- **Task to carry out**
Could you print exactly the lines from the one that contains "Task: Open the revision History icon" to the end of the data, both ends included, and nothing else? Skip the pictures.
>>>>
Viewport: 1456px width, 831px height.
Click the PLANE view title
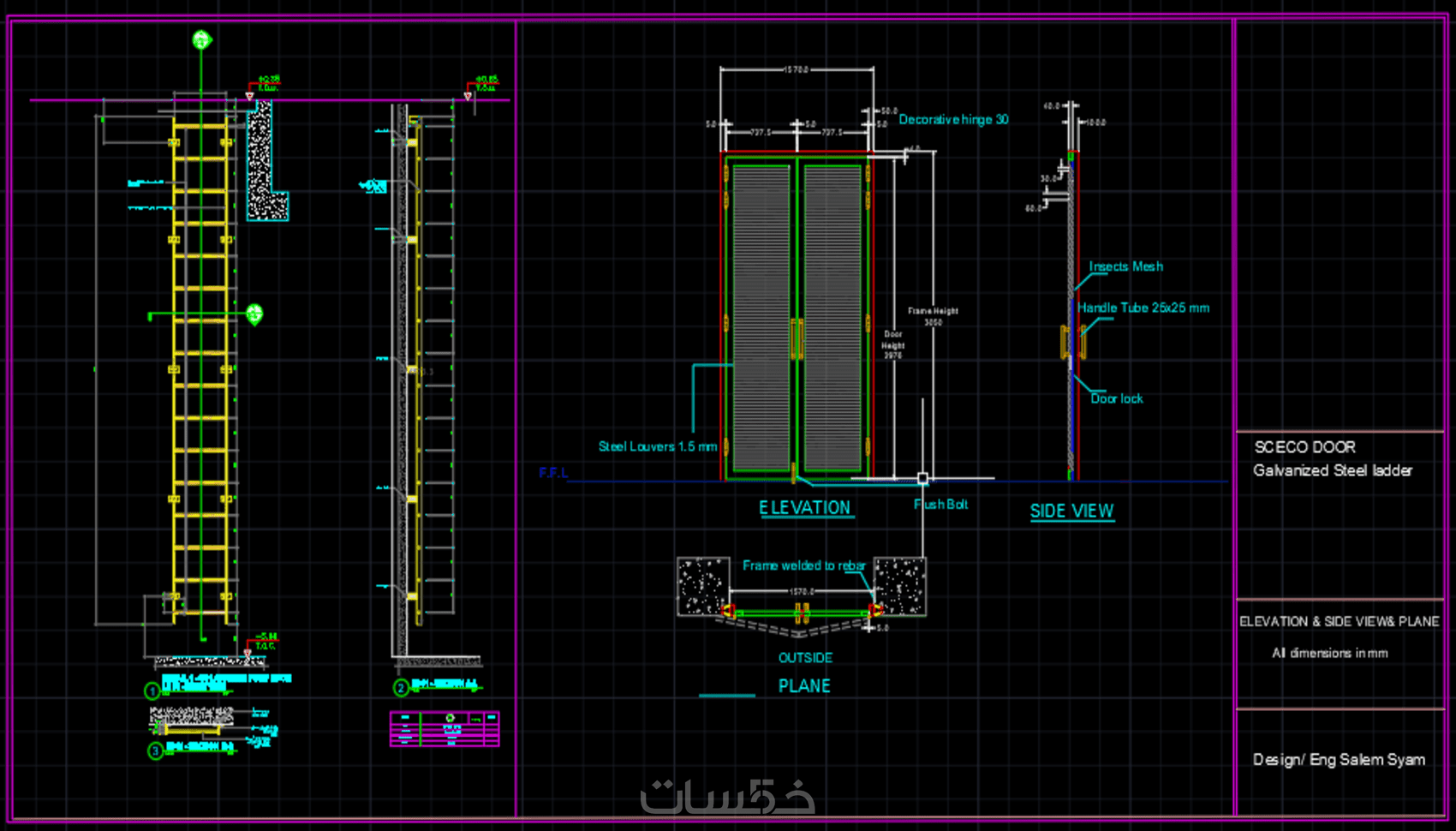[x=804, y=686]
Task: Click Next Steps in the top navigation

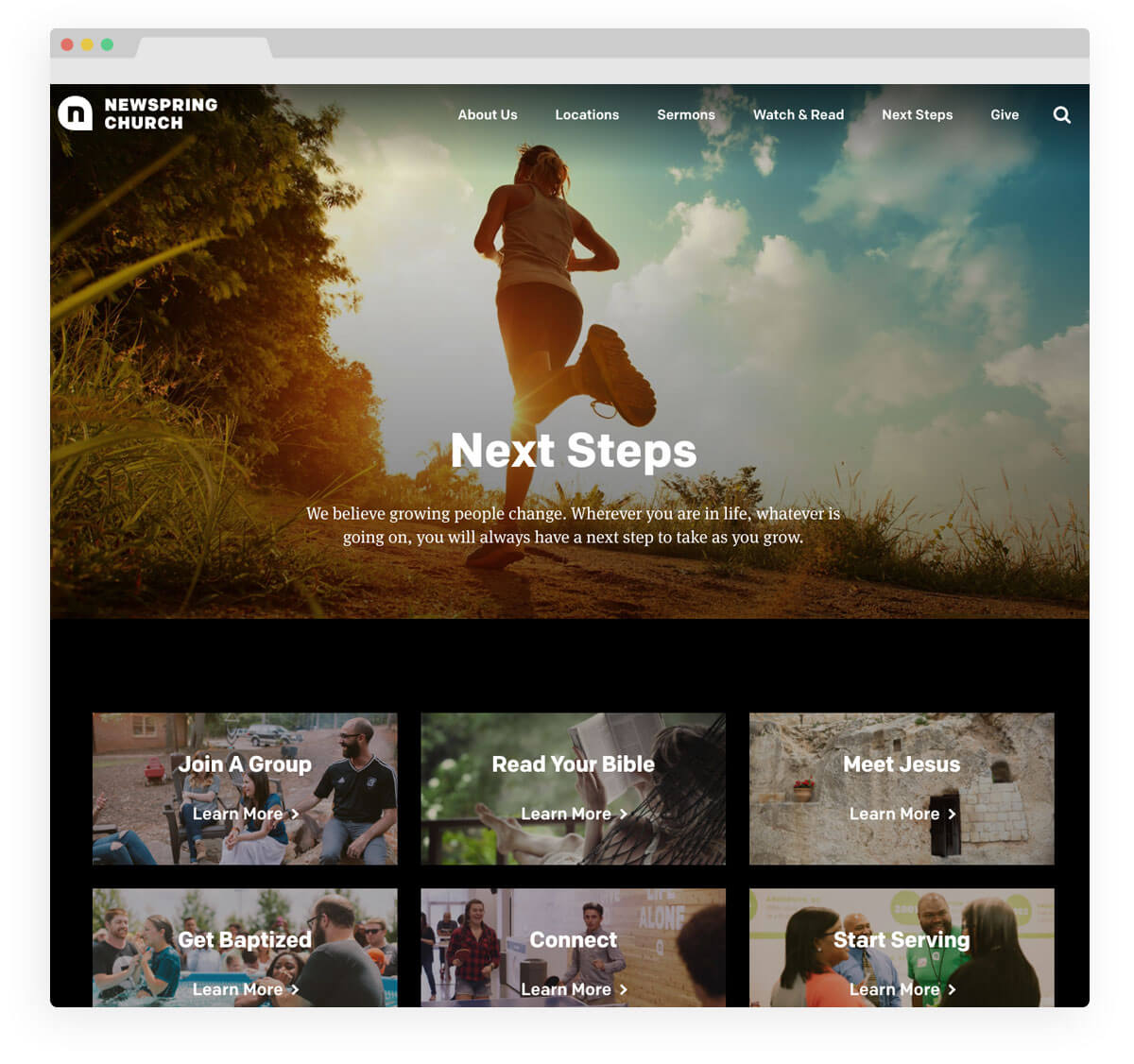Action: pyautogui.click(x=916, y=115)
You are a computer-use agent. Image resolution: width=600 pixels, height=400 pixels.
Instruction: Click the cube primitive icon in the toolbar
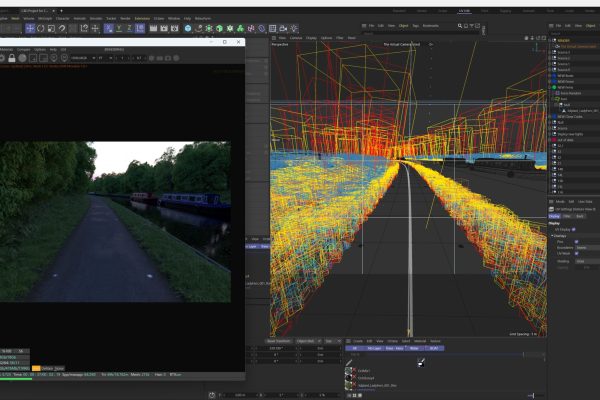187,28
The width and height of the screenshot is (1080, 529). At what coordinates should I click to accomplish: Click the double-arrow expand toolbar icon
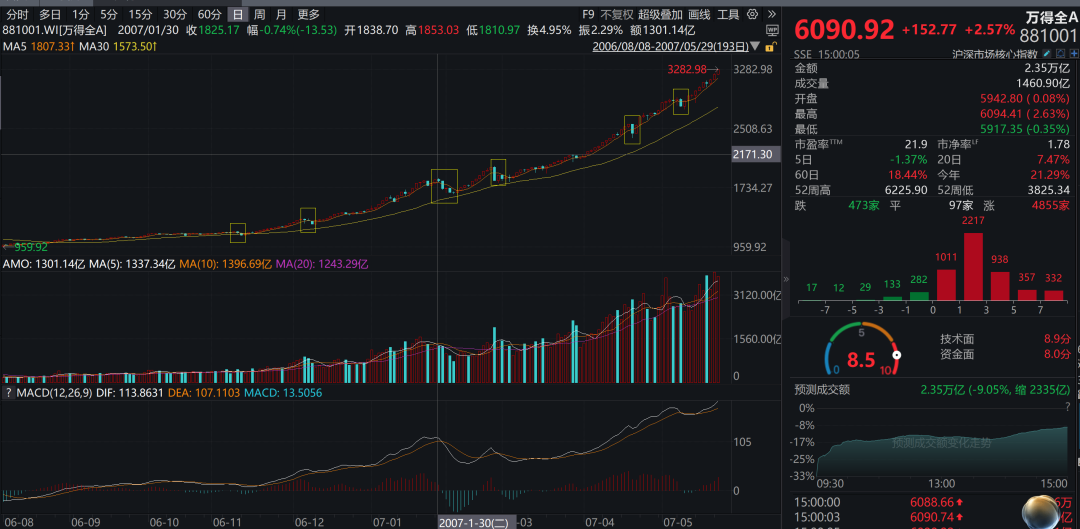(x=771, y=14)
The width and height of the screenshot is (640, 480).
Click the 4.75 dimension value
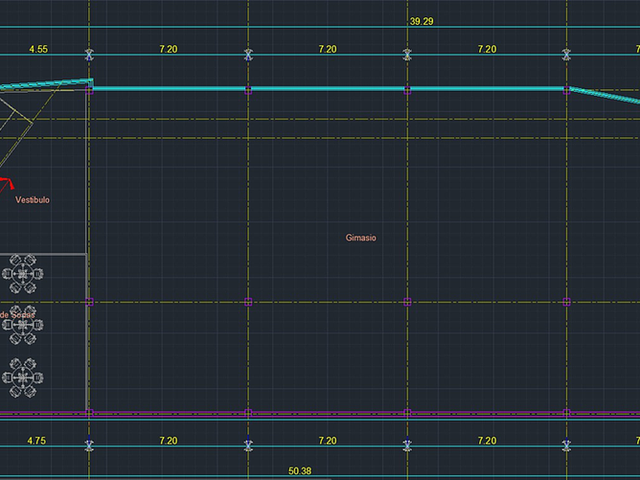[x=37, y=441]
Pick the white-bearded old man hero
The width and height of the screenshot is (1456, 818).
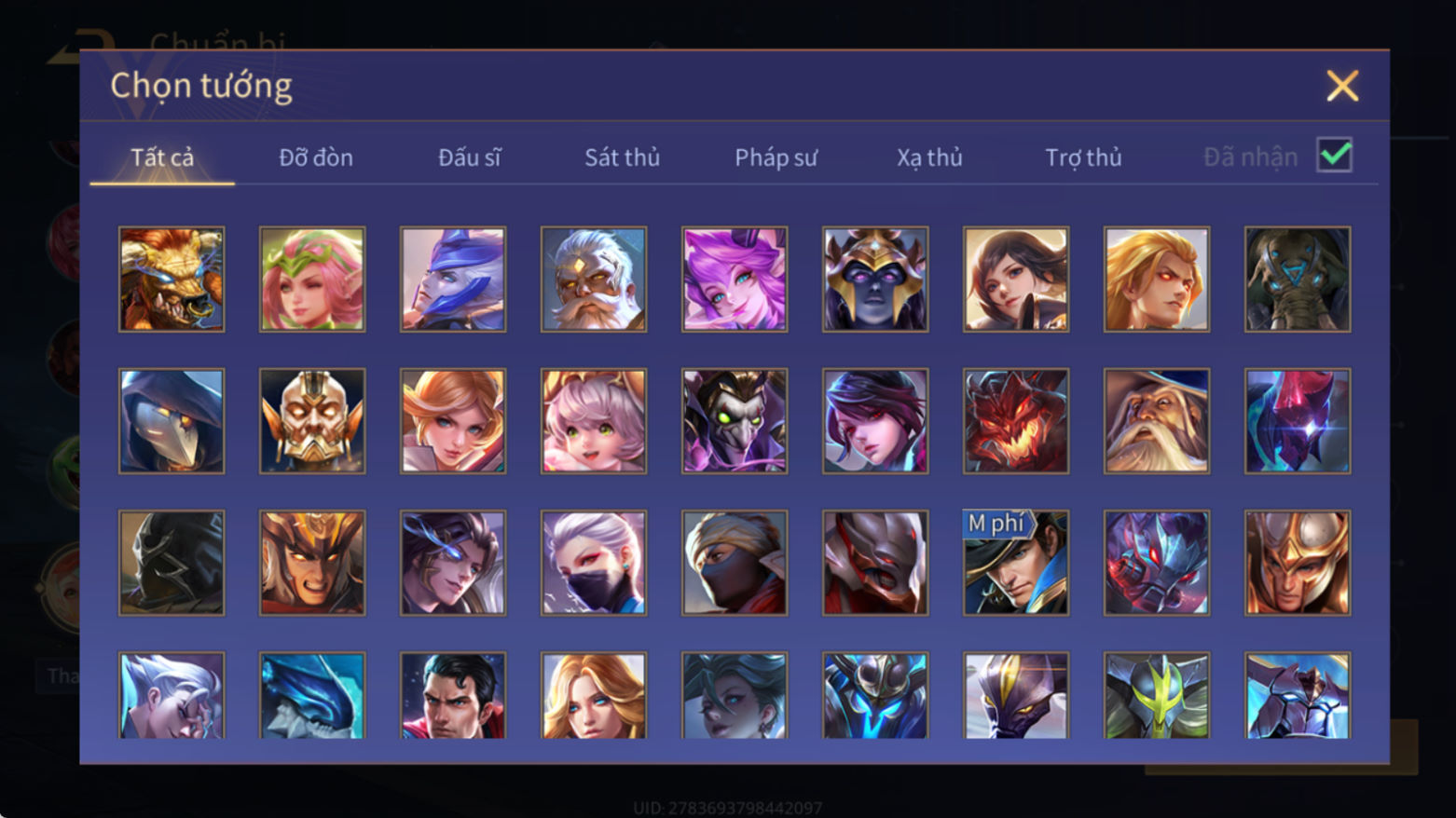click(x=594, y=279)
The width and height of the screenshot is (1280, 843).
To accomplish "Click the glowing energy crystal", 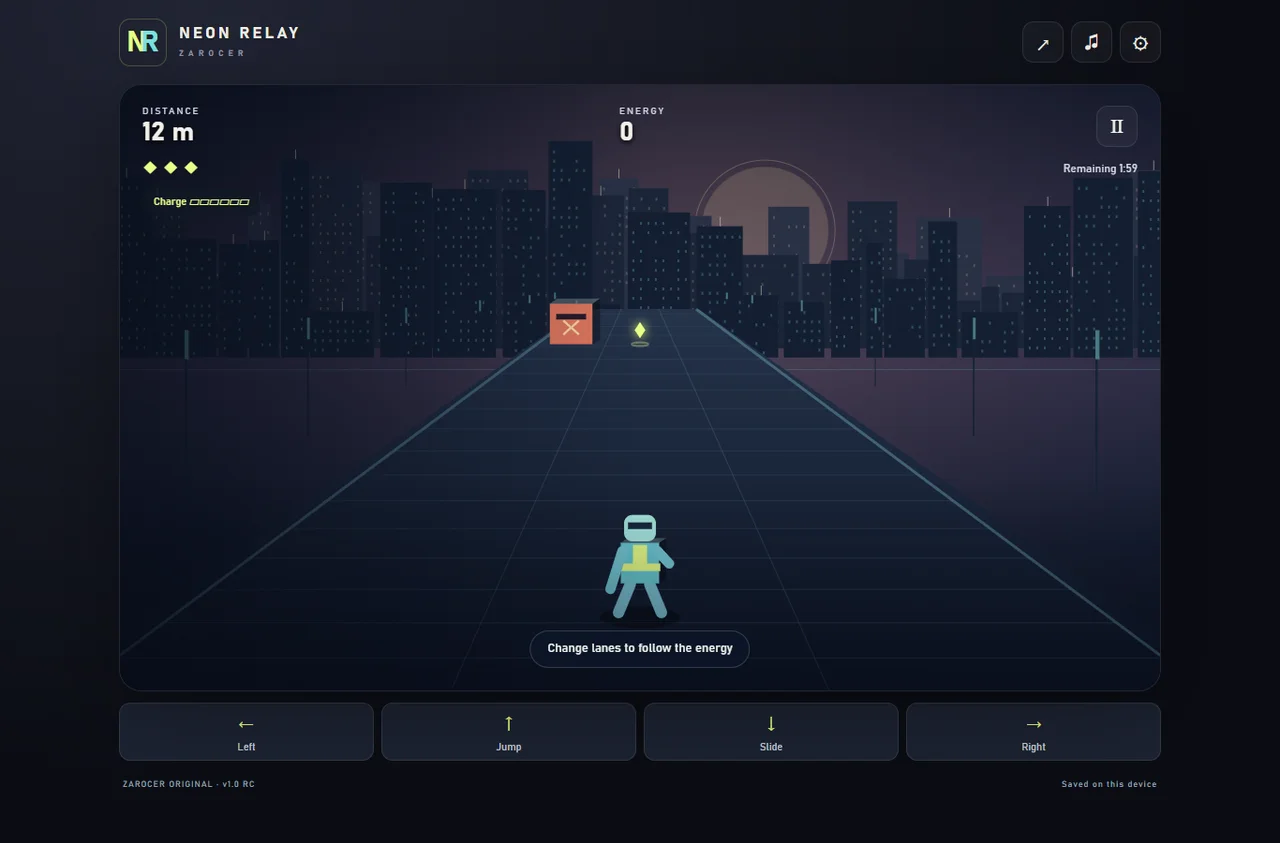I will point(640,331).
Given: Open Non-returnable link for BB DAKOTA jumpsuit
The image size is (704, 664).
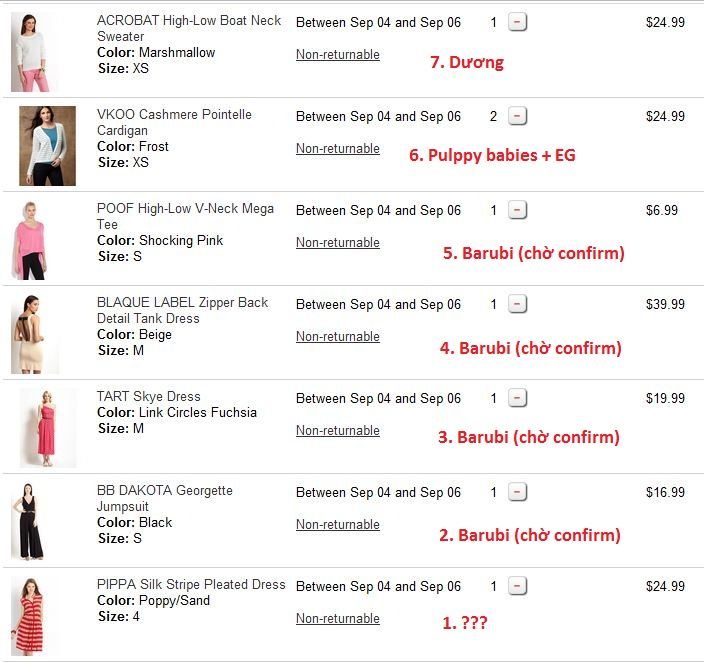Looking at the screenshot, I should (x=338, y=524).
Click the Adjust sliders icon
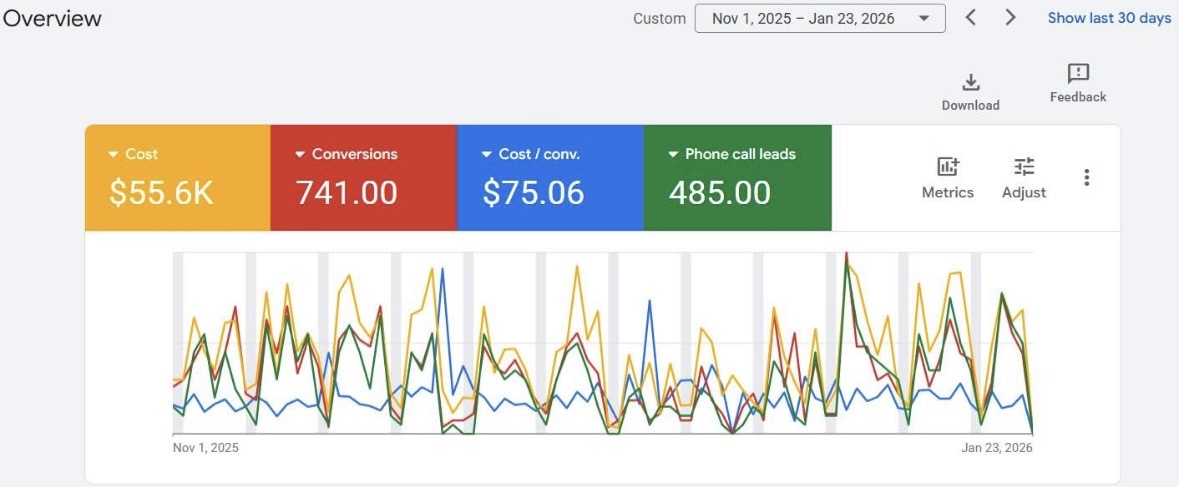The image size is (1179, 487). 1024,167
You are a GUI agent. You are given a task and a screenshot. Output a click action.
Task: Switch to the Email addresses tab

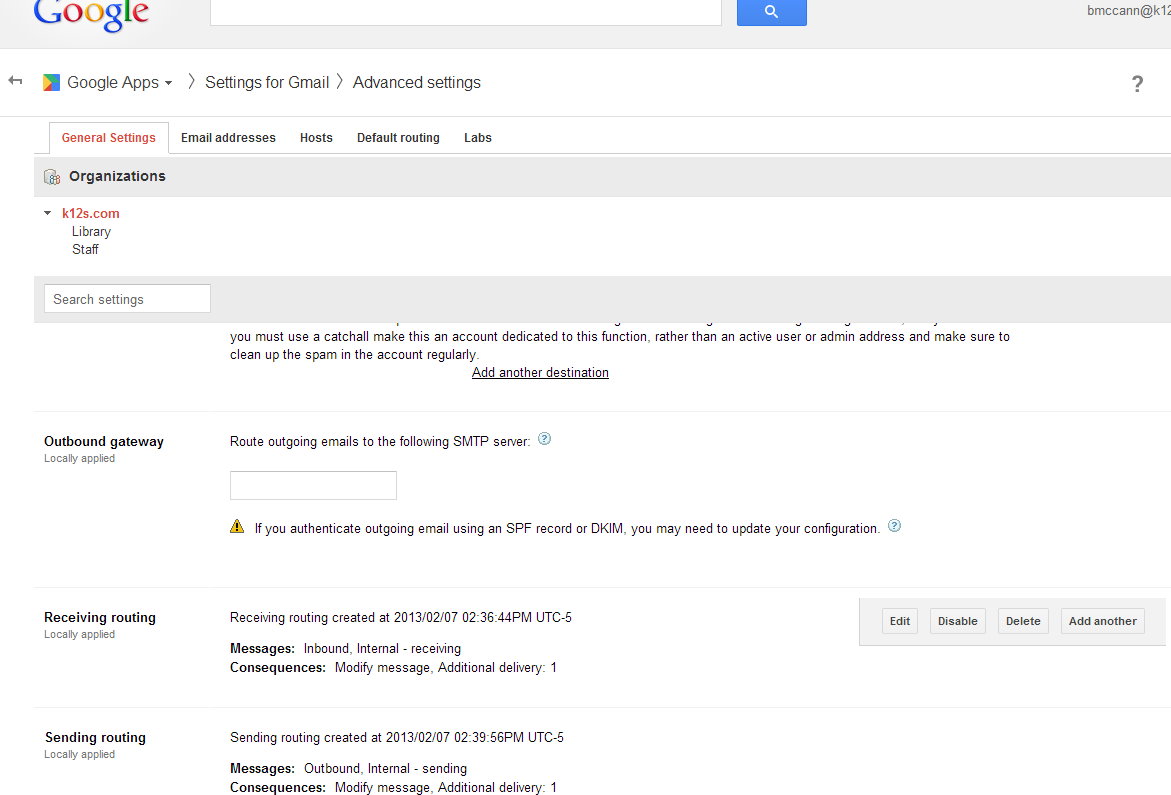pyautogui.click(x=228, y=138)
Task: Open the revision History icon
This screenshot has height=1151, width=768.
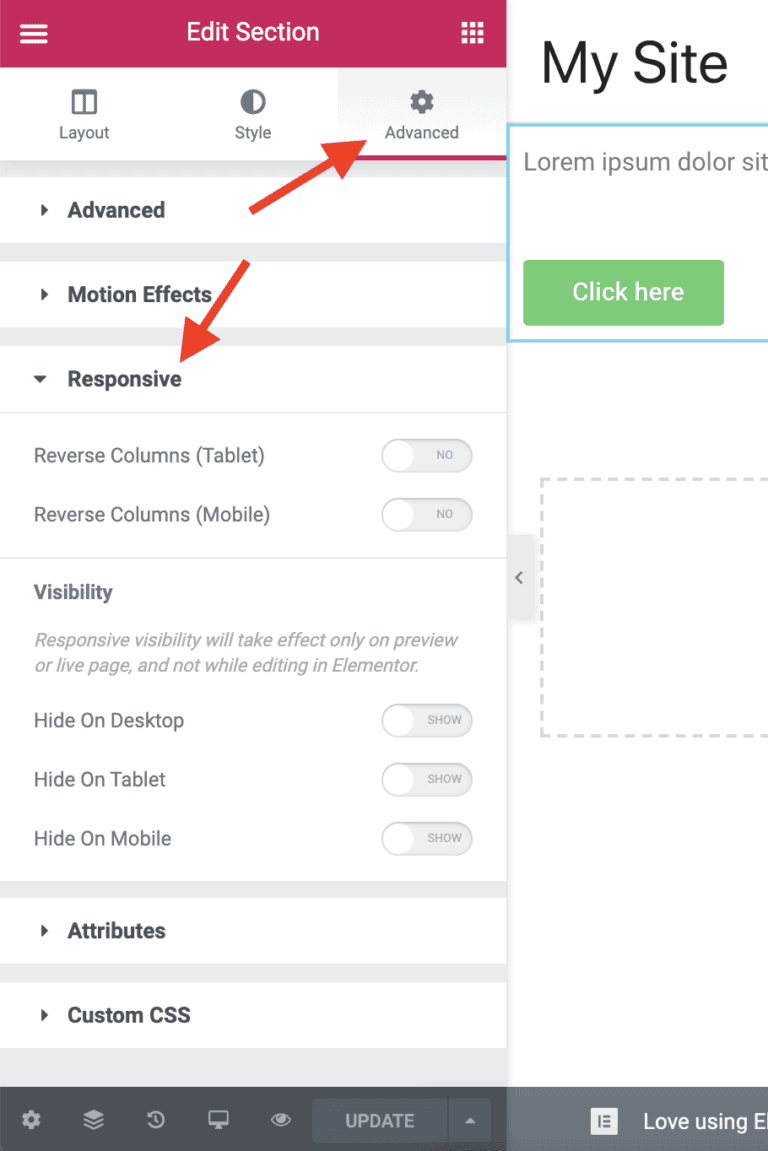Action: [156, 1120]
<<<<
- **Task result**
Task: Open the revision History icon
This screenshot has height=1151, width=768.
Action: [156, 1120]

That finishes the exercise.